助教授殿はそう言ってどこか得意げな顔を披露したが、懸命な読者諸君には、ここで既にひとつの疑問が浮かんでいるかもしれない。


それは、男しかいない村が、ここまでどうやって存続してきたのかという、至極真っ当な疑問である。


村という一応の社会の体を保っているにしても、そうでなくても、やがて人は老い、老人は死ぬ。


本来なら時々新たな生命が産まれて、村ぐるみでそれを育てて共同体の継続を図るものだが、男村には、当たり前だが男しかいない。

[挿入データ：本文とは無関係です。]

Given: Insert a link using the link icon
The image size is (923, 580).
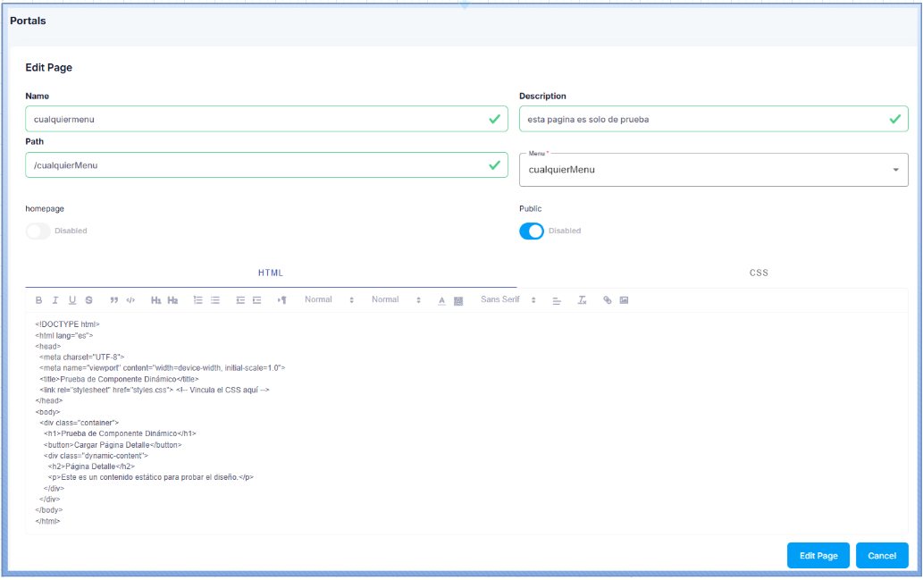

ではどうやって男村を存続せしめているのかというと、それは単に、他の村や地域からの略奪によってであった。


冬頃、つまり人が家に閉じこもり、地域全体での監視の目が緩む隙を狙って、男村の村人は手頃な女を手に入れるため、森を伝って遠征を行うのである。

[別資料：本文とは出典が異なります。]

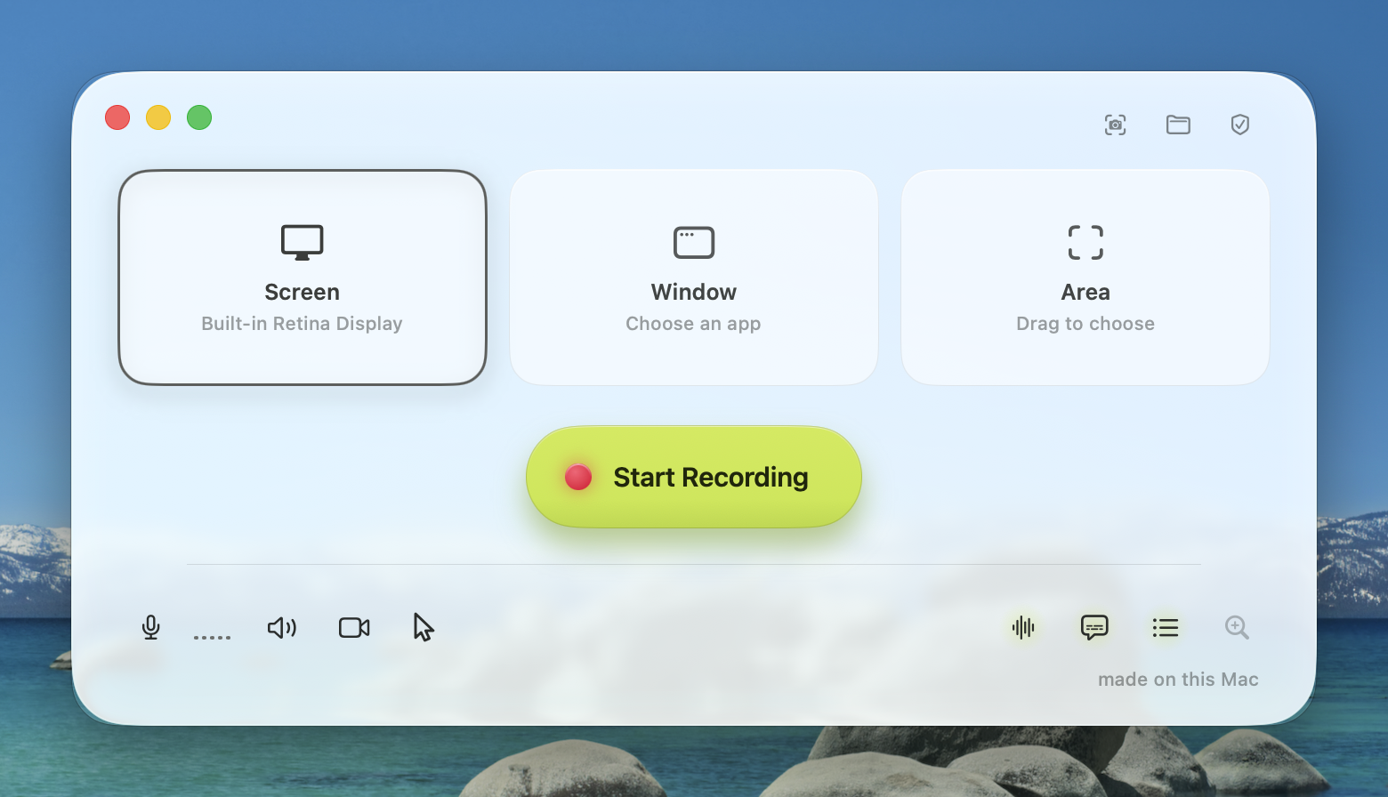Select the Screen capture mode card
Viewport: 1388px width, 797px height.
303,278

しかし、森に住む未開の野蛮人といえど、女とみれば年齢も構わず、脇目も振らずにすぐさま誘拐へ向かう訳ではない。


どういう因果なのか、本能なのか、はたまた村に伝わる伝統かは知らないが、彼らが選び孕ませようとするのは、一様に処女のみであった。


男村に入ることが許されるのは、男と、そしてまだ性を知らない生娘だけなのである。


「その時見たのが一角獣だった____マア、本来は男村がどうやって連綿と続くのかを解き明かすのが目的で、一角獣を見つけたのは副次的なものだがね。」


話が本題に戻るが、「略奪」が行われると聞いた若き助教授が、こっそりと高台に登って村を見下ろすと、何人かの村人が土地の外れの方へ連れ立って歩いていったそうである。


足を撃たれた傷痍軍人のような動きで歩く彼らが向かっている先は、それまで特段注目してもいなかった、井戸の近くにある掘っ建て小屋のような粗末な建物であった。

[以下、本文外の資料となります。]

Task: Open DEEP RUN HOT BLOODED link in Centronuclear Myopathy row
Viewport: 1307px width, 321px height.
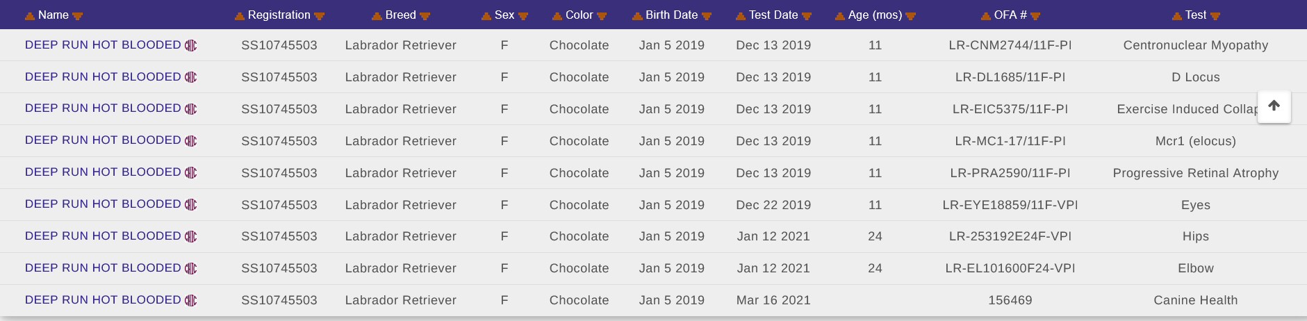Action: point(103,45)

そこにいる幾人かの村人の中でも、相当歳を取った、背丈の低いロンパリの老人が、古い錠前をガチャガチャと音を立てていじくり、手間取った上でそれを無理やりこじ開ける。


そしてひどく不衛生なように見える小屋の中にどやどやとなだれ込むようにして入り、やがて引きずり出すようにして小屋から解き放たれたのが、一角獣だったという。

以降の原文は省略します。